WHAT THE EXERCISE ASKS:
Top to bottom, output the entries that follow exactly.

Segment Start: MATERIAL FOR THE TASK

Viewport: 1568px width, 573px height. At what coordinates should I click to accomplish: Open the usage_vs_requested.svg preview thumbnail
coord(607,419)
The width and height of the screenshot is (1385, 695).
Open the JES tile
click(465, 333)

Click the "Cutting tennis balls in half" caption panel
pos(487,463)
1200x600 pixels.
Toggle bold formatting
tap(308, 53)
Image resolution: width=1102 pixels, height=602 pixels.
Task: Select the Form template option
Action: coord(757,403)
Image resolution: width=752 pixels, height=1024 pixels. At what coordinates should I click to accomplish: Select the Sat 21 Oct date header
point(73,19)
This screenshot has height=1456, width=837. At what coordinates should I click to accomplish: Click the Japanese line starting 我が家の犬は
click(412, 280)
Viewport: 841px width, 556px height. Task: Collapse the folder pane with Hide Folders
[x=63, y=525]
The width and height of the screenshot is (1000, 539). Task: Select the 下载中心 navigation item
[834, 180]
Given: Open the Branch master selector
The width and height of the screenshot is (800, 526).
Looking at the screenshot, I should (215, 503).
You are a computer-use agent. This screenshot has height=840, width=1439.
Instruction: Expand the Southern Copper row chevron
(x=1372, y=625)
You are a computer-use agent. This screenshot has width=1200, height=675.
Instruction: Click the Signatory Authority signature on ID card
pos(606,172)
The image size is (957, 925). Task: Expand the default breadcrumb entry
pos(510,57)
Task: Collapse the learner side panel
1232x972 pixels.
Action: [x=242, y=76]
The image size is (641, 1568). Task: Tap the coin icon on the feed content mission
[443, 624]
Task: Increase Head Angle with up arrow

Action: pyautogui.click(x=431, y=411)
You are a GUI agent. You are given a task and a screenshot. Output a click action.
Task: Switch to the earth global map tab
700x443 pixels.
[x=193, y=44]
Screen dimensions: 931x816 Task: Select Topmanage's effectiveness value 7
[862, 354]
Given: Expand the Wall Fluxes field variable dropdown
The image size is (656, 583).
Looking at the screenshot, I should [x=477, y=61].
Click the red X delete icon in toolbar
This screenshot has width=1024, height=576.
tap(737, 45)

Segment End: MATERIAL FOR THE TASK

YOUR SOLUTION:
Viewport: 1568px width, 573px height. At what coordinates should I click to accomplish: Open the usage_vs_requested.svg preview thumbnail
coord(607,419)
The width and height of the screenshot is (1385, 695).
Open the JES tile
click(465, 333)

Click the "Cutting tennis balls in half" caption panel
pos(487,463)
1200x600 pixels.
Toggle bold formatting
tap(308, 53)
Image resolution: width=1102 pixels, height=602 pixels.
Task: Select the Form template option
Action: coord(757,403)
Image resolution: width=752 pixels, height=1024 pixels. At what coordinates should I click to accomplish: Select the Sat 21 Oct date header
point(73,19)
This screenshot has height=1456, width=837. At what coordinates should I click to accomplish: Click the Japanese line starting 我が家の犬は
click(412, 280)
Viewport: 841px width, 556px height. Task: Collapse the folder pane with Hide Folders
[x=63, y=525]
The width and height of the screenshot is (1000, 539). Task: Select the 下载中心 navigation item
[834, 180]
Given: Open the Branch master selector
The width and height of the screenshot is (800, 526).
Looking at the screenshot, I should (215, 503).
You are a computer-use agent. This screenshot has height=840, width=1439.
Instruction: Expand the Southern Copper row chevron
(x=1372, y=625)
You are a computer-use agent. This screenshot has width=1200, height=675.
Instruction: Click the Signatory Authority signature on ID card
pos(606,172)
The image size is (957, 925). Task: Expand the default breadcrumb entry
pos(510,57)
Task: Collapse the learner side panel
1232x972 pixels.
Action: [x=242, y=76]
The image size is (641, 1568). Task: Tap the coin icon on the feed content mission
[443, 624]
Task: Increase Head Angle with up arrow

Action: pyautogui.click(x=431, y=411)
You are a GUI agent. You are given a task and a screenshot. Output a click action.
Task: Switch to the earth global map tab
700x443 pixels.
[x=193, y=44]
Screen dimensions: 931x816 Task: Select Topmanage's effectiveness value 7
[862, 354]
Given: Expand the Wall Fluxes field variable dropdown
The image size is (656, 583).
Looking at the screenshot, I should [x=477, y=61].
Click the red X delete icon in toolbar
This screenshot has width=1024, height=576.
tap(737, 45)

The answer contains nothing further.